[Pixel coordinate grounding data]
++++++

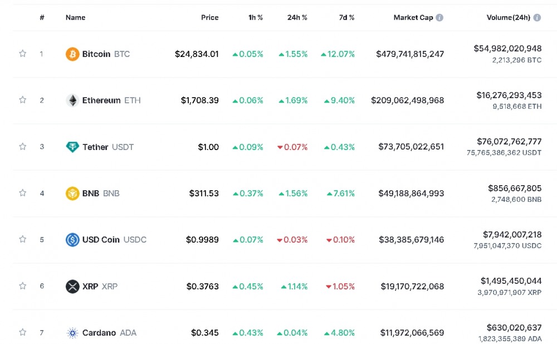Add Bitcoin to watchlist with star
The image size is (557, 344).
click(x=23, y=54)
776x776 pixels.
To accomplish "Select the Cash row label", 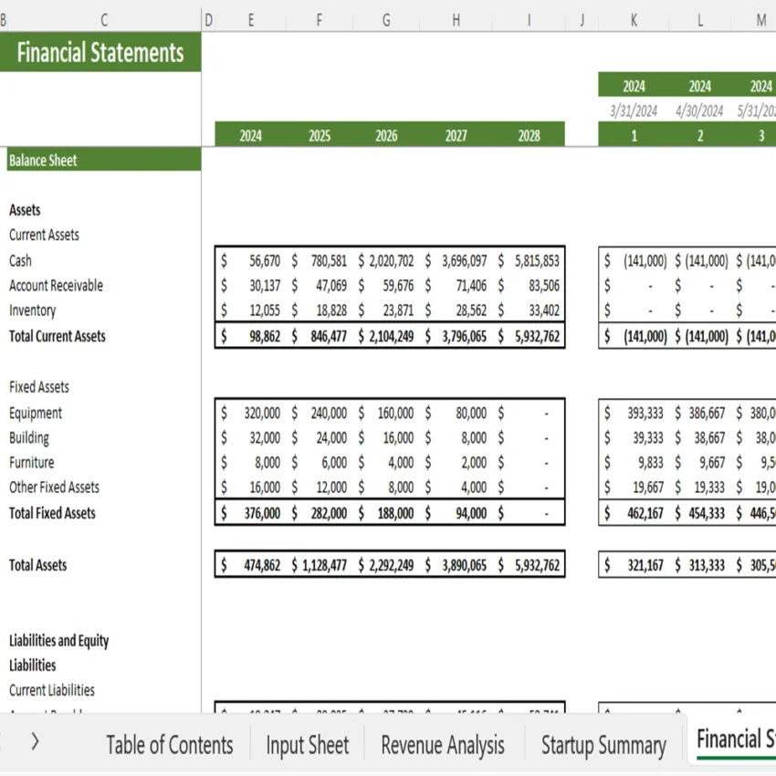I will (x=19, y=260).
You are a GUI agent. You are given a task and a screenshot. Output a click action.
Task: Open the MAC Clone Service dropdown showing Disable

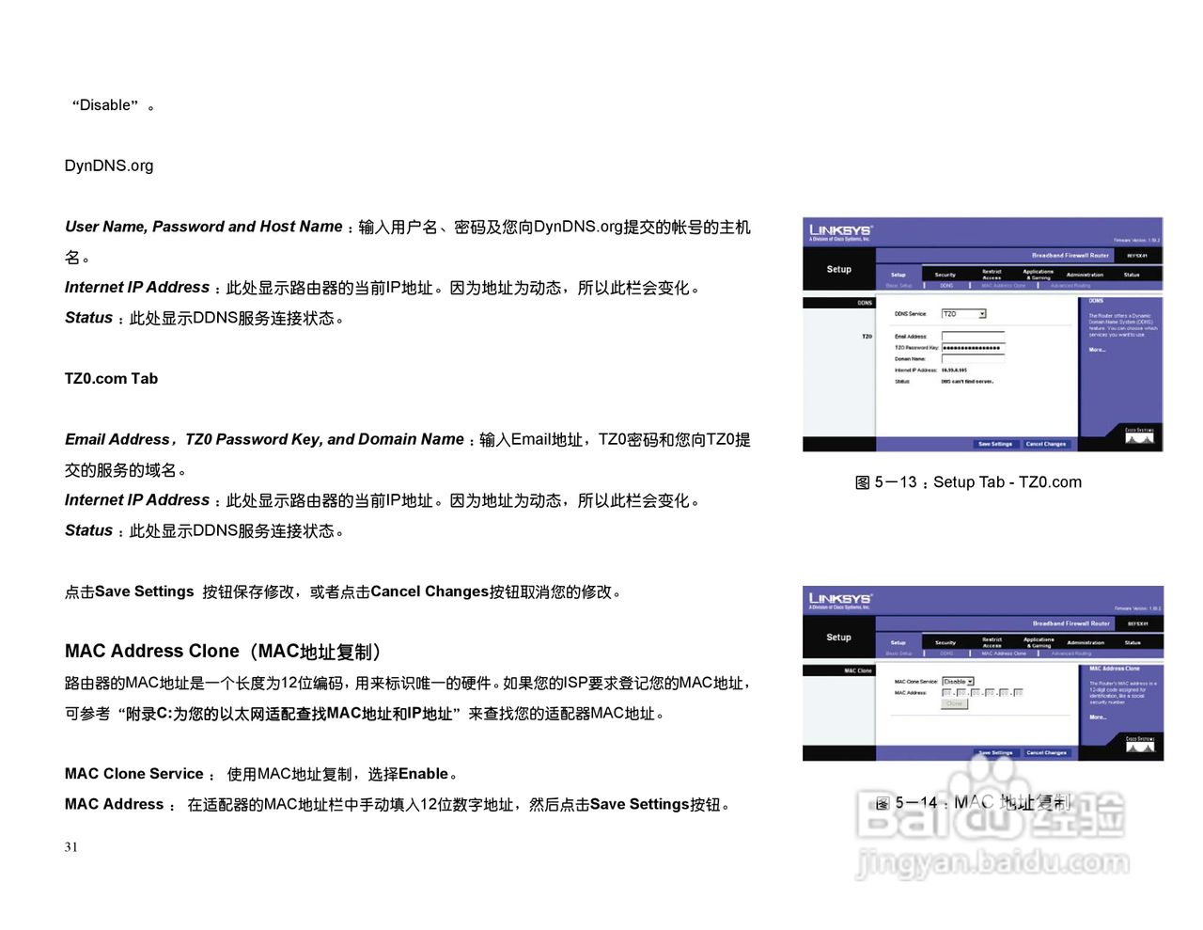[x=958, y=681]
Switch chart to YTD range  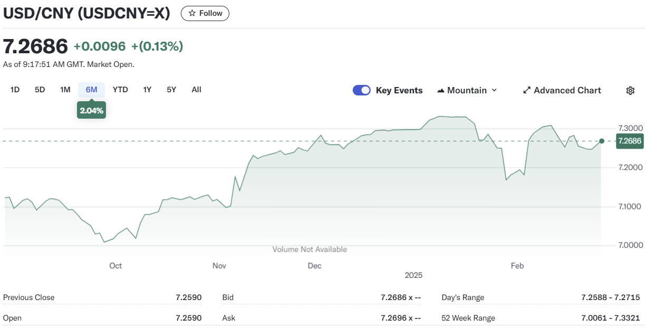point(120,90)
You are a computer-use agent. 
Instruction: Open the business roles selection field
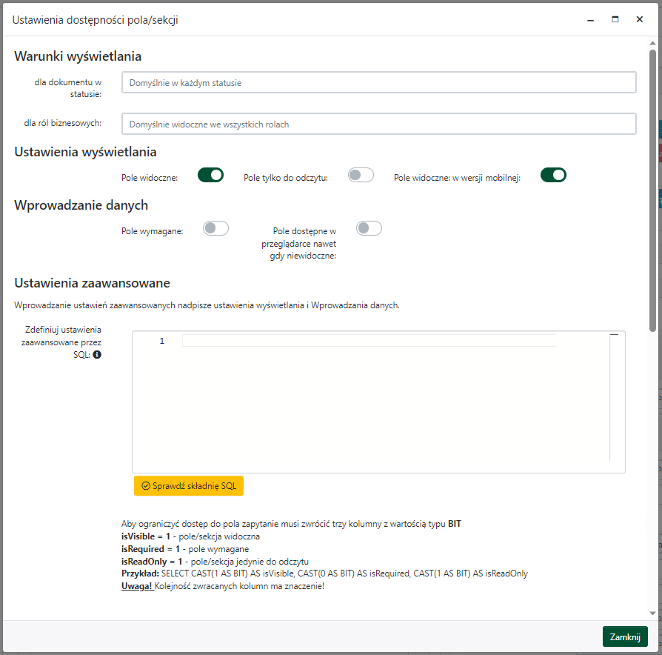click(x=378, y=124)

++++++

__Work item__
Work through the records above. Copy every line with the string "agent".

__Task response__
You are a GUI agent. You are given a task and a screenshot. Output a click action.
You are a computer-use agent. 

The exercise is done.